Estuarine benthic microalgal communities, composed of a mixed assemblage of benthic diatoms, cyanobacteria, and chlorophytes, inhabit the intertidal and subtidal sediments of coastal systems. Benthic microalgae are a primary carbon source for estuarine food webs, are an important component in nutrient cycles, and function as sediment stabilizers. The purpose of this research was to construct an ecophysiologically-based production model for North Inlet Estuary, SC, USA. The approach was to characterize the habitat-specific properties of benthic microalgae, construct and validate the model, and subject the model to sensitivity analysis to determine the relative importance of model components.

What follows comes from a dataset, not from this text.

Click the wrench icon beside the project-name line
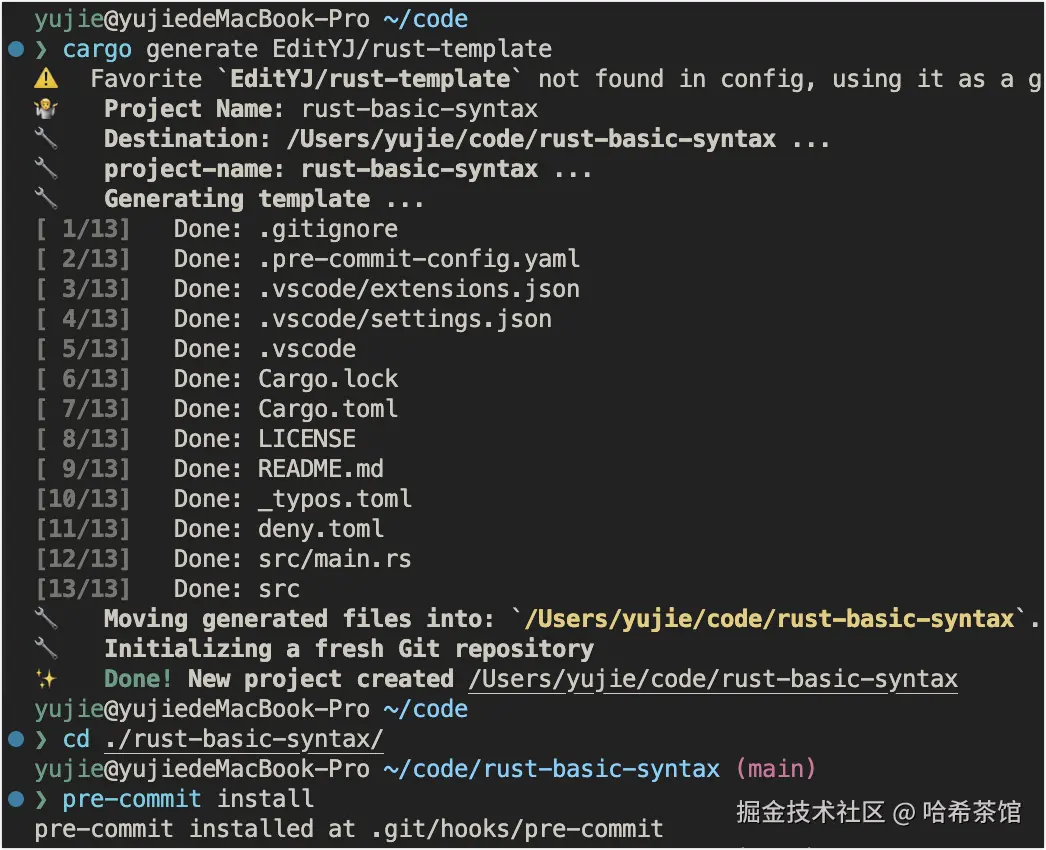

The estuary was divided into a mosaic of 5 habitat types based on sediment type, sunlight exposure, and tidal elevation. Using stratified-random sampling methods, biomass (Chl a) and production measurements were obtained from each habitat type at bimonthly intervals during 1990-91. Photosynthetic rates were determined using oxygen microelectrodes and Chl a was quantified by HPLC and spectrophotometric methods. Short-term (hourly) variability in production was attributed to vertical migration by benthic diatoms in the upper 5 mm of sediments. A curvilinear regression model revealed that much of the short-term production variability could be attributed to changes in tidal and sun angles. Habitat-specific photophysiological characteristics were assessed using PI curves obtained from benthic microalgal communities in different in situ light environments. Based on PI and photopigment characteristics, benthic microalgae appeared to readily photoacclimate to the ambient light environment. The production model, which incorporated the habitat-specific photophysiological and behavioral responses to in situ conditions, provided estimates of annual in situ benthic microalgal production in each of the 5 habitat types. The main factors in the model were in situ irradiance, photophysiological response, vertical migration periodicity, and microalgal biomass. Comparisons of field-based areal (m^-2) production with model predicted areal production revealed a significant positive correlation (rư = 0.63) with a slope of 1.0, suggesting that the model provided both accurate and reliable estimates of benthic microalgal production. Annual estimates of habitat-specific production were multiplied by the area of each habitat type to determine total microalgal production for the entire estuary. Short Spartina zone habitats provided 58% of the total annual production, followed by intertidal mudflats (21%), tall Spartina zones (3%), shallow subtidal (11%), and intertidal sandflat (7%) habitats. The average annual benthic microalgal production for North Inlet estuary in 1990-91 was estimated to be 4079 tonnes C y^-1. When compared with other estuarine phototrophs, benthic microalgae provide more than one third of the primary production in this estuary.

The spatial distribution of meiofaunal herbivores was compared to the distribution of microalgae using spatial autocorrelation techniques to analyze spatial patterns. Meiofauna and microalgae have nearly identical spatial patterns and similar patch sizes, suggesting a common spatial linkage between meiofaunal grazers and microalgal resources.